Just because you *can* do something, does not mean that you *should*.
I may be missing the real-world use case for this, but it sure sounds like it's an "academic problem".
Bemoaning that others "don't understand" is more than a mite condescending. I'm pretty sure most people have understood what they are doing, we just don't know why you would want to do that.
To most analytical minds, the absence of an entry in a log file tells us more than having a guessed-at entry filled in, in its place. Especially so, if that entry is being constructed from other data, because it's pretty obvious that if it is missing from the log file, then we should go looking to see where it actually is, and in doing so, hopefully gain an understanding of the sequence of events that has led to that situation.
Log analysis is an art more than a science. More often than not it will consist of a process of filling in gaps ourselves to determine the sequence of events that could have happened. In doing so, this may raise other questions, which may well lead us towards a real underlying problem that needs solving. If you hand this process over to an "AI" to make a best-guess at everything, then this problem-solving process never happens.
-
-
-
-
Wednesday 15th December 2021 15:51 GMT Antonius_Prime
Re: BOFH
It's OK.
Repeat in front of a mirror until you can say it with the most shaken, heartbroken expression you can manage (and not giggle):
"There's been a terrible accident..."
Apropos of nothing, anyone seen my bag of quicklime and my roll of carpet? I put them down when I went to get my print out of poorly surveiled woodland sites and building sites with deep concrete pours occurring soon...
-
-
-
Wednesday 15th December 2021 14:50 GMT Peter Galbavy
Use an AI guessing to train another AI and lie about "evidence". Nice. Just what some politicians need.

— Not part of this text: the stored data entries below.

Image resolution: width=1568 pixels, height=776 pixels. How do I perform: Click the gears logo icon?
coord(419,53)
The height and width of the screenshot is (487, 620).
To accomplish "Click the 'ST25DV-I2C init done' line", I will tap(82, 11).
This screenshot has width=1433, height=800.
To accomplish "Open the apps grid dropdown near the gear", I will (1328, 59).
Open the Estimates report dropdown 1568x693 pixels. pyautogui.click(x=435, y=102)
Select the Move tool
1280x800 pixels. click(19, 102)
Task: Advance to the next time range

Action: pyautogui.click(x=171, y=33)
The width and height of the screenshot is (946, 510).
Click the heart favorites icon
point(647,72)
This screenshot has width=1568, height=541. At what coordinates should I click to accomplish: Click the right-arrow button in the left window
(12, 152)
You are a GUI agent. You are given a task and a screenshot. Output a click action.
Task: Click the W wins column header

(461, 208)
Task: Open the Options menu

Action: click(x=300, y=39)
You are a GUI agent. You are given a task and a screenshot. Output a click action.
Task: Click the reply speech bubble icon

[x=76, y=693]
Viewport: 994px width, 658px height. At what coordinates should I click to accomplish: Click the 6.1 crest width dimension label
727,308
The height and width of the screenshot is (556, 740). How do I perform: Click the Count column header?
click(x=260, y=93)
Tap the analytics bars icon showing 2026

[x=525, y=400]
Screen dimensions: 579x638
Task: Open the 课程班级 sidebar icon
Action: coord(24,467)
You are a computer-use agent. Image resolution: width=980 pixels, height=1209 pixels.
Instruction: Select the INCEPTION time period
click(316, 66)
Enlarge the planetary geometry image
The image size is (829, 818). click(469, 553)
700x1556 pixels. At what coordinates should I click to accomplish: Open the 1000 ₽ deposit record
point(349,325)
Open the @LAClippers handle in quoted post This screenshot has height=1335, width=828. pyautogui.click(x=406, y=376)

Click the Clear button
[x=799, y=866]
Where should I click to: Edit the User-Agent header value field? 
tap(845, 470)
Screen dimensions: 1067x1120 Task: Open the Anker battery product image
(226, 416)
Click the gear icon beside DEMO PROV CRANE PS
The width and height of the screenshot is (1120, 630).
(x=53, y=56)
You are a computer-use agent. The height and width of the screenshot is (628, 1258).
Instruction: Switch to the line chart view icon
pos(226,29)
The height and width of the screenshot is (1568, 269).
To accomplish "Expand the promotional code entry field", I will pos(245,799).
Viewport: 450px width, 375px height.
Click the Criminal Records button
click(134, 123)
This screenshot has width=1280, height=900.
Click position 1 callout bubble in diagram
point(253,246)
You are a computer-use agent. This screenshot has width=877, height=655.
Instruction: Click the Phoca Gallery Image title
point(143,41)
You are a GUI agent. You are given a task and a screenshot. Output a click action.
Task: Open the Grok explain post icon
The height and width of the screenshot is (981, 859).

Event logs are very often used as evidence - not necessarily the legal kind - to establish the sequence and timing of events, who/what was involved and responsible. Tampering with those event logs is just like any other record tampering, even if it's tied up in a nice red bow and a gift tag that says "With Love from your favourite AI".
THen the side note about logs being used to train AIs is in itself suspicious. If you use fake records to train an AI then all you are doing is reinforcing whatever bias you decided was important to you.
Is there a rotting fish icon?
-
Friday 17th December 2021 12:23 GMT amanfromMars 1
Misinformation is not a Great 0Sum Game
Event logs are very often used as evidence - not necessarily the legal kind - to establish the sequence and timing of events, who/what was involved and responsible. Tampering with those event logs is just like any other record tampering, even if it's tied up in a nice red bow and a gift tag that says "With Love from your favourite AI”. ..... Peter Galbavy
Tampered event logs in the West are invariably default tagged and gifted as if “From Russia with Love”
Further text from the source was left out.